# Sacramento @ Toronto Game Thread (1/5)



## Peja Vu (Jun 9, 2002)

NBA.com Preview


----------



## Peja Vu (Jun 9, 2002)

Raptors board game thread:wave:


----------



## trick (Aug 23, 2002)

hey, what's the pg rotation down in SAC now that bjax is gone for the season?

looking to acquire anyone via trades / free agency?


----------



## Peja Vu (Jun 9, 2002)

> Originally posted by <b>trick</b>!
> hey, what's the pg rotation down in SAC now that bjax is gone for the season?
> 
> looking to acquire anyone via trades / free agency?


Christie plays PG and then Martin or Evans play SG. Petrie said that they will sign a PG soon.


----------



## trick (Aug 23, 2002)

> Originally posted by <b>Peja Vu</b>!
> 
> 
> Christie plays PG and then Martin or Evans play SG. Petrie said that they will sign a PG soon.


anyone in particular? 

a free agent or a trade?

since the kings are on a win-now mentality, i figure they'd like to acquire one that brings more to the table than a cureent free agent pg.


----------



## Peja Vu (Jun 9, 2002)

> Kings President of Basketball Operations Geoff Petrie said Jackson's roster spot will be filled by another backcourt player with point-guard skills.


I guess that leaves open the possibility of signing a free agent or trading for someone, but they don't have much to trade.


----------



## SacTown16 (Feb 2, 2004)

Prediction:

Kings 108
Raptors 101

Peja: 35 pts
Bibby: 21 pts, 6 dimes


It's time to kick some Canadian ***!!!:uhoh:


----------



## SacTown16 (Feb 2, 2004)

I think I should make a petition for Webber to sit in back to back's, Oliver Miller could school him.


----------



## Turkish Delight (Mar 17, 2004)

49-40 Raptors at the half.


----------



## SacTown16 (Feb 2, 2004)

Webb is just killing any momentum we get.
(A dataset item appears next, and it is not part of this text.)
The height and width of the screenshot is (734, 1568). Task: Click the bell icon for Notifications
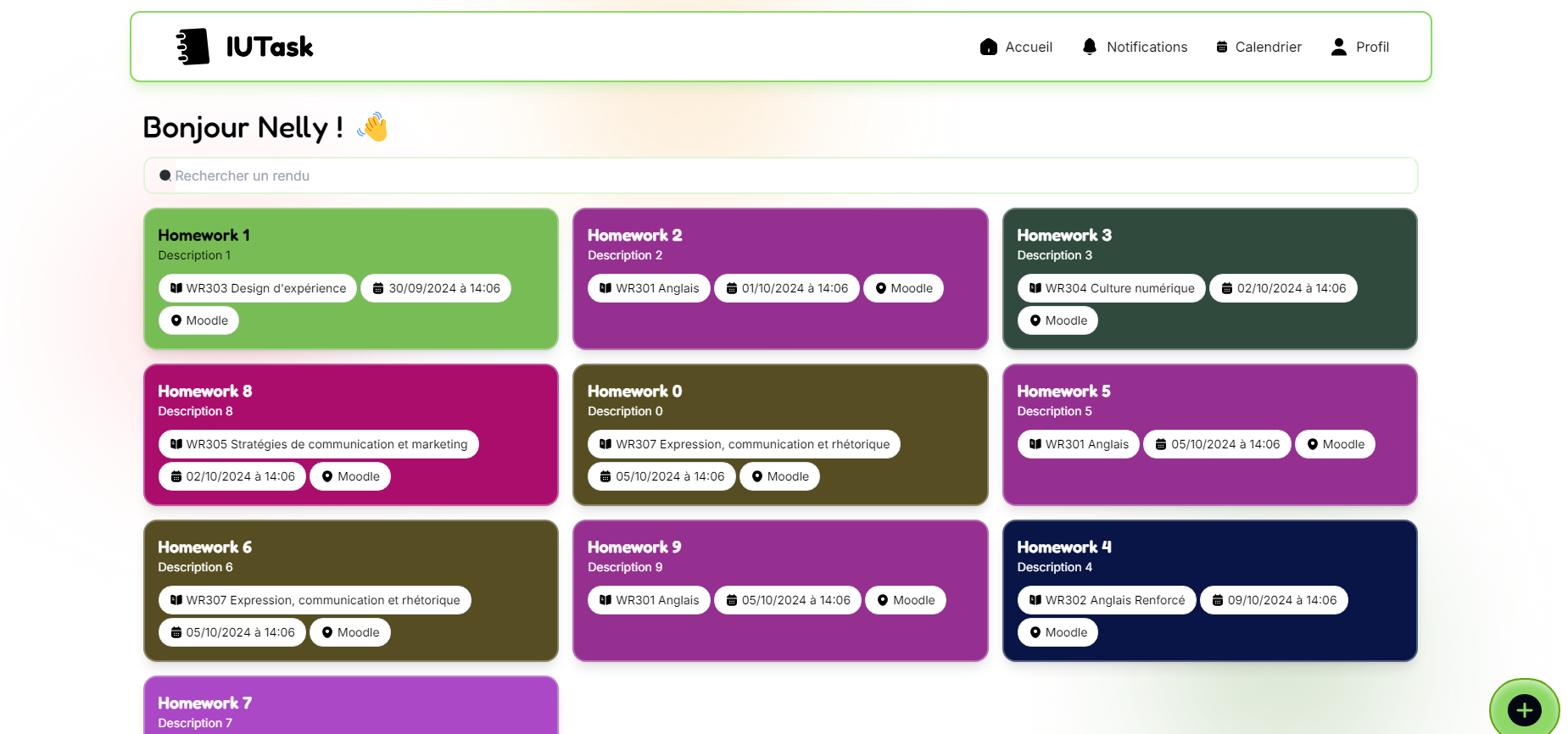point(1090,47)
Somebody on the team has to step up and tell him to "STOP SHOOTING"


----------



## SacTown16 (Feb 2, 2004)

Webber goes out, 12-4 run, and way better ball movement.


----------



## Turkish Delight (Mar 17, 2004)

96-93 Raptors win

Kings made a game out of it, but they seemed too tired after last night's win in New York.


----------



## madman (Oct 20, 2003)

Is webber really 100%?


----------



## rapsfan4life (Apr 10, 2004)

Good game guys, you really a game of it at the end, so hats off but we just had more energy tonight.


----------



## SacTown16 (Feb 2, 2004)

> Originally posted by <b>madman</b>!
> Is webber really 100%?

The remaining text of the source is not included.